• _EXTRACTED DATA_
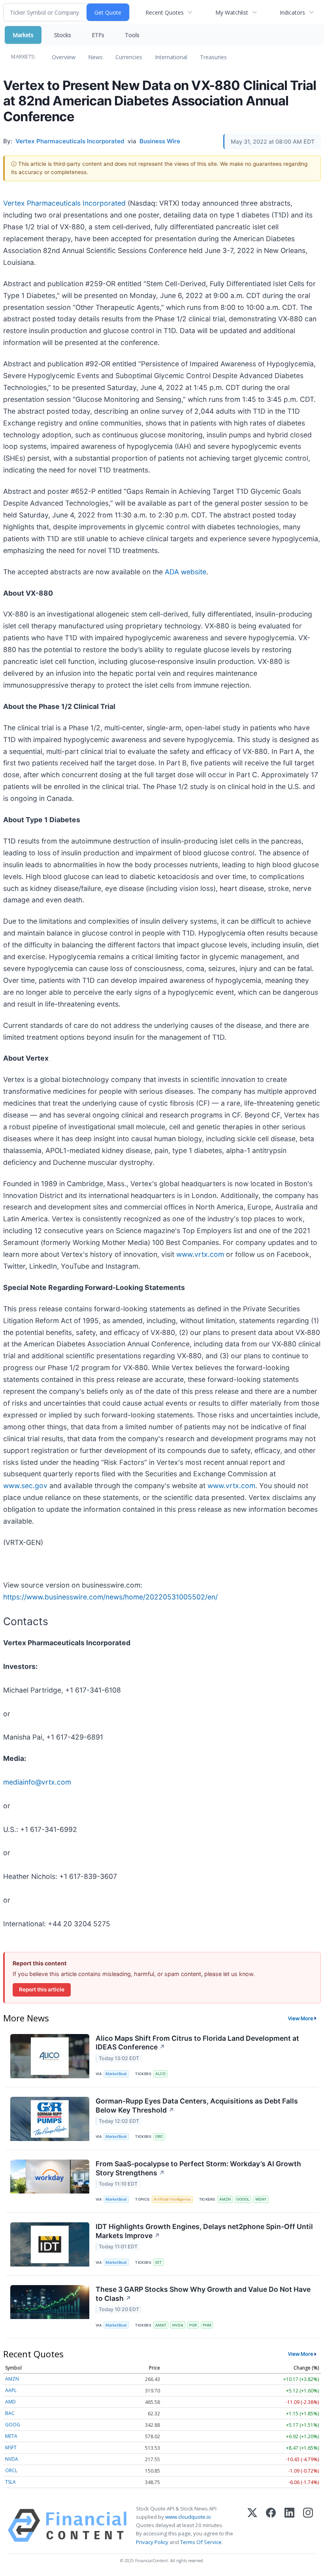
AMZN (225, 2199)
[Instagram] (308, 2525)
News (95, 57)
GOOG (12, 2424)
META (11, 2436)
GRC (159, 2136)
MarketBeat (116, 2074)
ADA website (185, 572)
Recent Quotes (164, 12)
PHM (207, 2325)
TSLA (10, 2482)
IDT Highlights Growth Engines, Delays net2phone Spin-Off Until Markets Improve (204, 2231)
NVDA (177, 2325)
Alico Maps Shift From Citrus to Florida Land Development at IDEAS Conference (197, 2042)
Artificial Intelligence (172, 2199)
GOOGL (242, 2199)
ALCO (160, 2074)
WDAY (261, 2199)
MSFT (11, 2447)
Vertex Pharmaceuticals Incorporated (64, 203)
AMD (10, 2401)
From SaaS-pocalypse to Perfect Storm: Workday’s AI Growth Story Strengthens (198, 2168)
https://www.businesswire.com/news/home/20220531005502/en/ (110, 1597)
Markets (23, 35)
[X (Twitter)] (252, 2525)
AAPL (11, 2390)
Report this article (41, 1989)
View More (300, 2018)
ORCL (11, 2470)
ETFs (98, 35)
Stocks (62, 35)
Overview (63, 57)
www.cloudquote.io (188, 2516)
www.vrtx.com (200, 1254)
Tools (132, 35)
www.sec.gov (25, 1485)
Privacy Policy (152, 2542)
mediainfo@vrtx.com (37, 1782)
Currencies (128, 57)
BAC (10, 2413)
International (171, 57)
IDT (158, 2262)
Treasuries (213, 57)
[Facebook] (271, 2525)
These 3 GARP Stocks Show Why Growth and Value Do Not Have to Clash (203, 2293)
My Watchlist (231, 12)
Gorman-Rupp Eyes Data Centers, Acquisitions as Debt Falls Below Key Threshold (197, 2105)
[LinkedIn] (289, 2525)
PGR (193, 2325)
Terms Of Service (201, 2542)
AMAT (160, 2325)
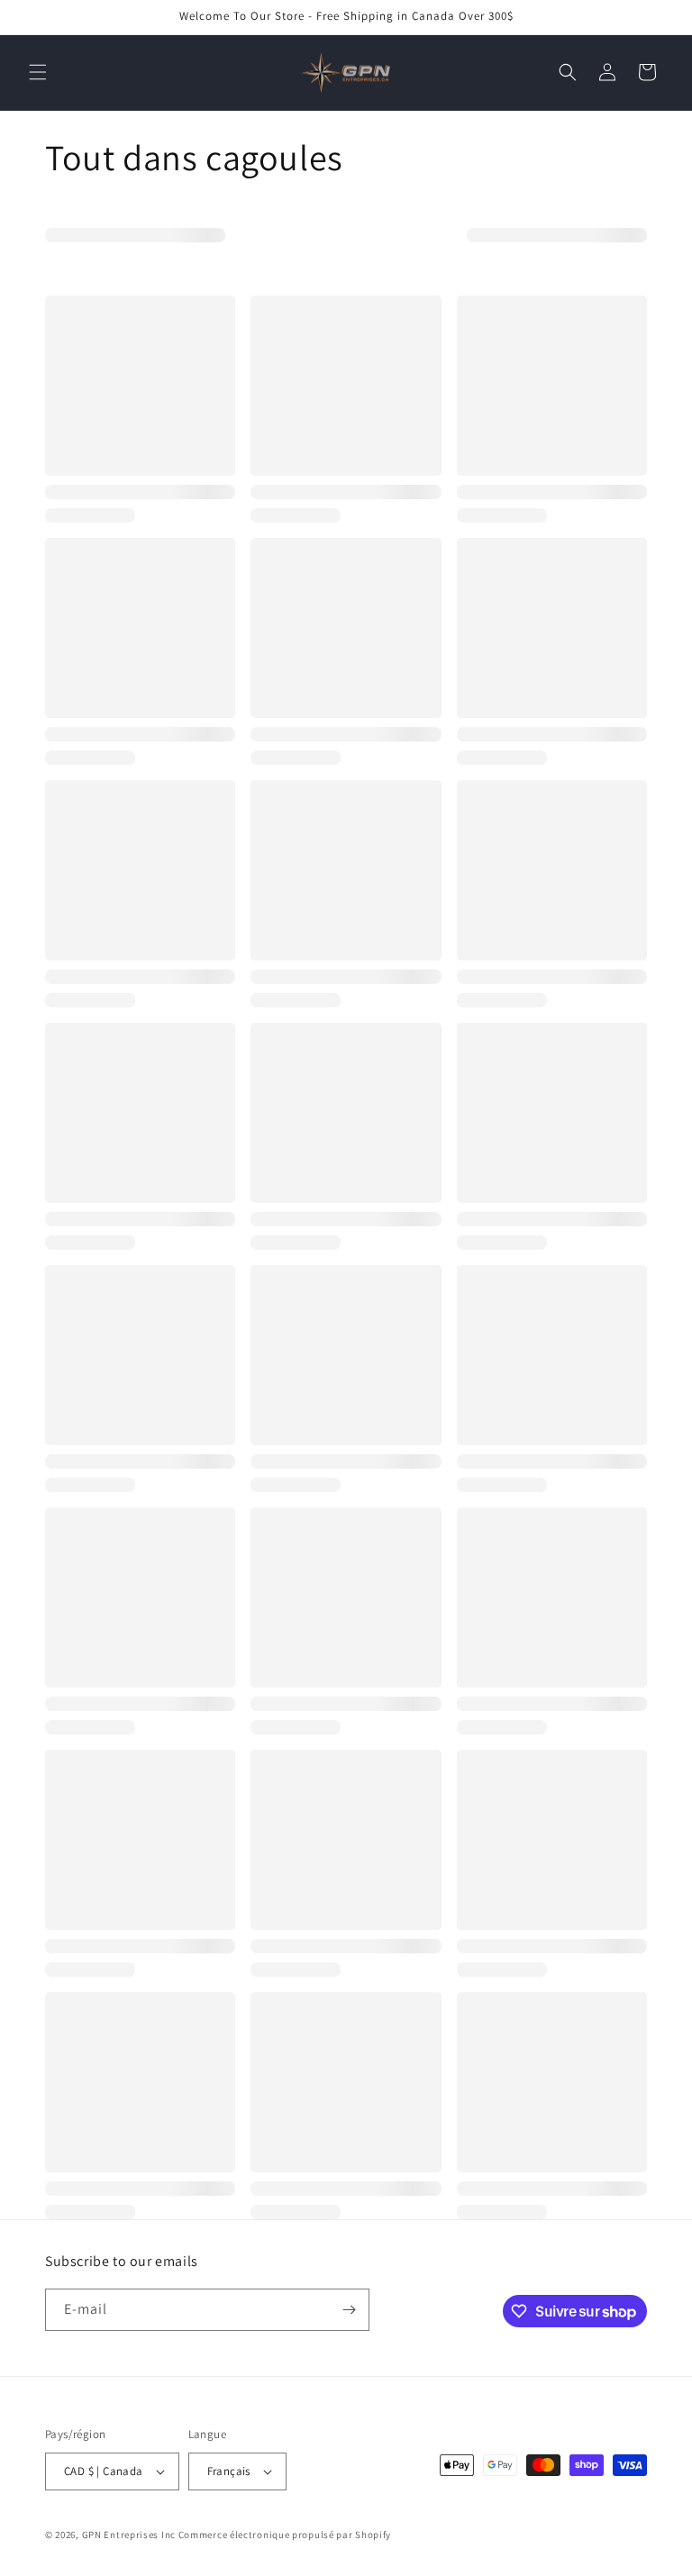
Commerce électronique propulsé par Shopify (284, 2534)
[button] (38, 72)
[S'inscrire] (349, 2310)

• _WHAT THE TASK ASKS_
Please set down only the lines from the first line of the records above through the line that has "Gorman-Rupp Eyes Data", exactly, and not the pictures.

• _PROBLEM SOLUTION_
AMZN (225, 2199)
[Instagram] (308, 2525)
News (95, 57)
GOOG (12, 2424)
META (11, 2436)
GRC (159, 2136)
MarketBeat (116, 2074)
ADA website (185, 572)
Recent Quotes (164, 12)
PHM (207, 2325)
TSLA (10, 2482)
IDT Highlights Growth Engines, Delays net2phone Spin-Off Until Markets Improve (204, 2231)
NVDA (177, 2325)
Alico Maps Shift From Citrus to Florida Land Development at IDEAS Conference (197, 2042)
Artificial Intelligence (172, 2199)
GOOGL (242, 2199)
ALCO (160, 2074)
WDAY (261, 2199)
MSFT (11, 2447)
Vertex Pharmaceuticals Incorporated (64, 203)
AMD (10, 2401)
From SaaS-pocalypse to Perfect Storm: Workday’s AI Growth Story Strengthens (198, 2168)
https://www.businesswire.com/news/home/20220531005502/en/ (110, 1597)
Markets (23, 35)
[X (Twitter)] (252, 2525)
AAPL (11, 2390)
Report this article (41, 1989)
View More (300, 2018)
ORCL (11, 2470)
ETFs (98, 35)
Stocks (62, 35)
Overview (63, 57)
www.cloudquote.io (188, 2516)
www.vrtx.com (200, 1254)
Tools (132, 35)
www.sec.gov (25, 1485)
Privacy Policy (152, 2542)
mediainfo@vrtx.com (37, 1782)
Currencies (128, 57)
BAC (10, 2413)
International (171, 57)
IDT (158, 2262)
Treasuries (213, 57)
[Facebook] (271, 2525)
These 3 GARP Stocks Show Why Growth and Value Do Not Have to Clash (203, 2293)
My Watchlist (231, 12)
Gorman-Rupp Eyes Data Centers, Acquisitions as Debt Falls Below Key Threshold (197, 2105)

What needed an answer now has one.